Every important job has standards, and that’s certainly true of the positions of emergency dispatcher/telecommunicator and emergency telecommunicator. It’s a critical occupation in which an employee has to work quickly and efficiently with decisive action, because lives are quite literally on the line.

In short, it’s not a job for everyone. But when a public safety organization needs a new emergency dispatcher/telecommunicator/telecommunicator, what do they look for? What are some of the key factors they take into account before hiring?

One good way to find out is simply to look at the employment ads for dispatcher/telecommunicators. In a brief job description, you can generally figure out what it takes to do this job right. Here are some tips from real-life emergency-dispatcher/telecommunicator-wanted ads.

The basic skills

In virtually all cases, an emergency dispatcher/telecommunicator will need a high school diploma or GED. They will need to be proficient in Windows-based computer systems and have effective written and verbal communication skills.

They must be able to use maps and other geographical reference materials to make sure the police or EMS services are getting where they need to go.

The appropriate responses

There are certain situations where an emergency telecommunicator doesn’t just answer urgent calls; they answer non-emergency and administrative calls, as well. In situations like this, a good telecommunicator will know how to respond to each call based on its importance.

Prioritizing calls is a vital skill for someone in this field, and it has to be a skill that one can learn quickly. The training will be provided, obviously, but instinct and common sense play their roles, as well.

Coordination

A good emergency dispatcher/telecommunicator will become skilled in working with other agencies, citizens or businesses to gather the important information needed or to give the necessary instructions. Teamwork in emergency situations is a must for any dispatcher/telecommunicator.

Training and certification

The diploma or GED you’re required to have is just the beginning of the process. In an emergency dispatcher/telecommunicator position there will be constant training and further education that are required to stay up to date on all the new protocols and technologies that come along. Media and call recorders, Next Generation 911, FirstNet – these are all important public safety technologies that emergency dispatcher/telecommunicators have to be knowledgeable about and comfortable with.

Given the rate at which technology can change over years, months or even weeks, it’s important to be prepared to evolve within the dispatcher/telecommunicator position as needed. It’s not just about the hours you put in taking calls; it’s about what you do in addition to that role that could help you excel.

Medical terminology

Speaking of education, an emergency dispatcher/telecommunicator will very likely need some basic medical knowledge to do their job well. It’s not that you need to have the same amount of information as a doctor or nurse or EMS worker, but there will be some terms and conditions you’ll need to be familiar with to better communicate with people in those fields.

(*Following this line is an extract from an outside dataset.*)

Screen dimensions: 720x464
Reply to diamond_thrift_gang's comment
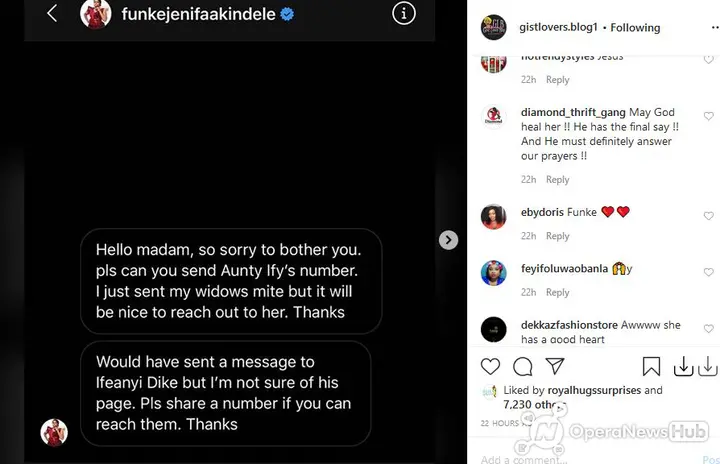point(557,180)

The more a dispatcher/telecommunicator can tell an EMS worker, firefighter or police officer about the condition of someone in danger, the better prepared they’ll be to help in any given emergency situation.

Flexibility

A good emergency dispatch worker is one that’s flexible when it comes to scheduling. This isn’t the typical 9-to-5 job, because life-threatening situations occur 24 hours a day. Anyone who steps into this position is going to need to be able to work nights, weekends and holidays, depending on what the call center requires.

They’ll also need to be on-call for large-scale emergencies and willing to work overtime if it’s needed. It’s certainly not the typical occupation, to be sure, and some sacrifices simply have to be made if one is working in this field.

So why put in all that work? Well, in addition to the higher-than-average pay that a typical emergency dispatcher/telecommunicator can make (averaging around $20 an hour or more, before overtime), this is a chance to truly do some real good in your community.

In what other job can you honestly say that you save lives by answering the phone?